ドイツ、ワクチン未接種者の間で「大規模」なコロナ流行 保健相
(CNN) ドイツのシュパーン保健相は3日、同国の新型コロナウイルスワクチン未接種者の間で新型コロナの「大規模」な流行が発生していると述べた。当局は感染者数の増加や病院にかかる圧力に警戒を募らせている。
シュパーン氏は「感染数や死者数が増加し、特にワクチン接種率が高くない一部地域で集中治療室(ICU)の患者数が増えている」と述べた。
ドイツで接種を完了しているのは人口の66.8%のみ。東部ザクセン州では59%、トゥーリンゲン州では62.2%にとどまっている。
シュパーン氏は「ワクチンを接種できる人がみな接種を受けていれば、(ICUの)患者数ははるかに少ないだろうというのが真実だ」とも発言。大規模会場で検査体制を強化し、接種証明や回復証明のある人のみ入場を認めるように呼び掛けた。
ドイツの国立感染症研究機関、ロベルト・コッホ研究所のウィーラー所長は「今行動しなければ、この第4波から今後も多くの苦難を受けることになる。多くの人が重症化や死亡する状況となり、医療システムへの負荷は高まる」と述べた。
ドイツ病院協会によると、病院の72%が昨年末よりICUのスタッフ数が少なく、86%がスタッフ不足でICUをフル稼働できていない。不足している原因はスタッフの辞職や新型コロナが要因で労働時間が短縮されていることが挙げられている。

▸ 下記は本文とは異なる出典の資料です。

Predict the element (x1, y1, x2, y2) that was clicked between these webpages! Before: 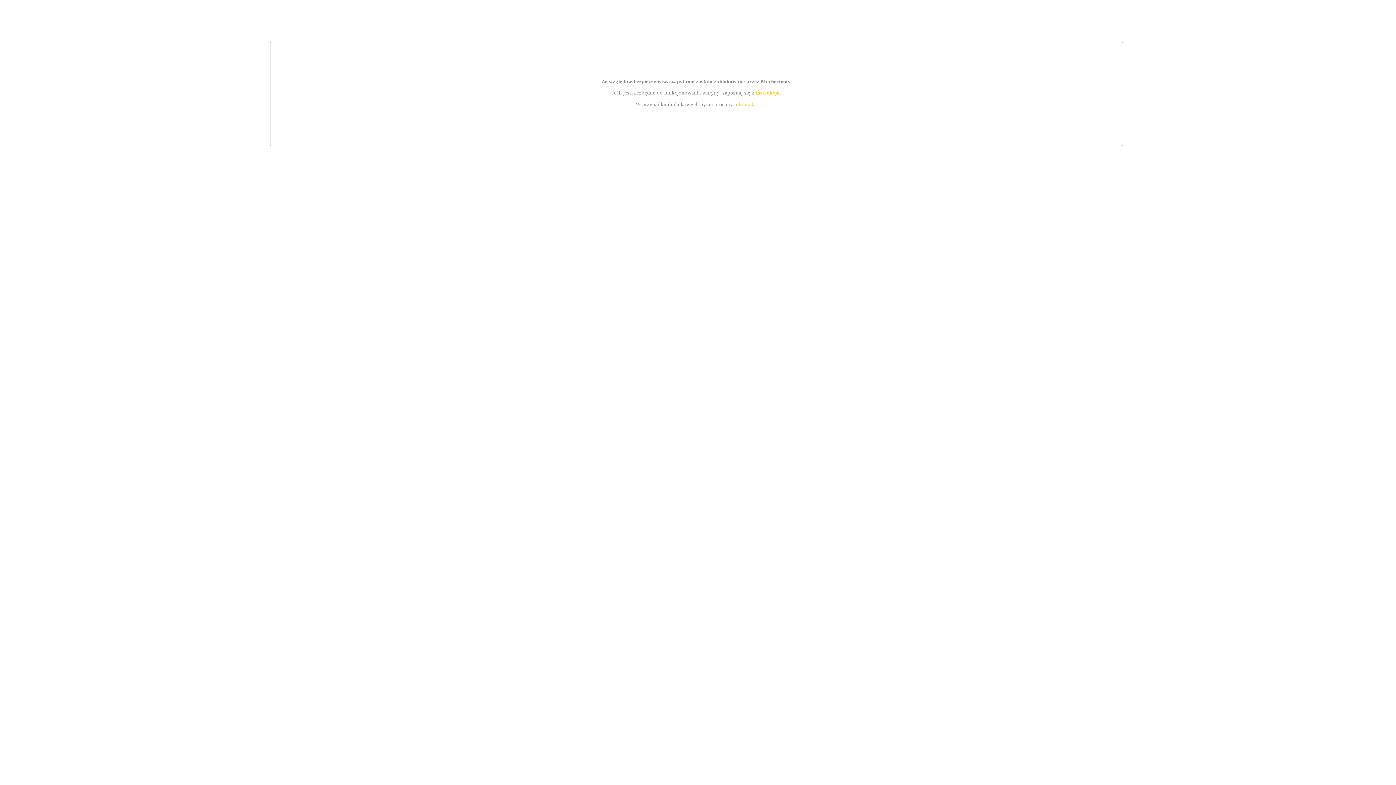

南西部バーデン・ビュルテンベルク州では3日、ICUの病床が2日連続で250床以上埋まり、新たなコロナ関連の制限を導入した。レストランや映画館には48時間以内の陰性証明がなければ入れない。
メルケル首相の報道官は同日、メルケル氏が病院の対応能力の低下を懸念しており、「首相が心配しているのは成人1600万人以上、60歳以上では300万人以上が未接種という状況だ」と指摘した。
世界保健機関(WHO)の先週の発表によると、世界で新規の感染者数が増加しているのは欧州のみとなっている。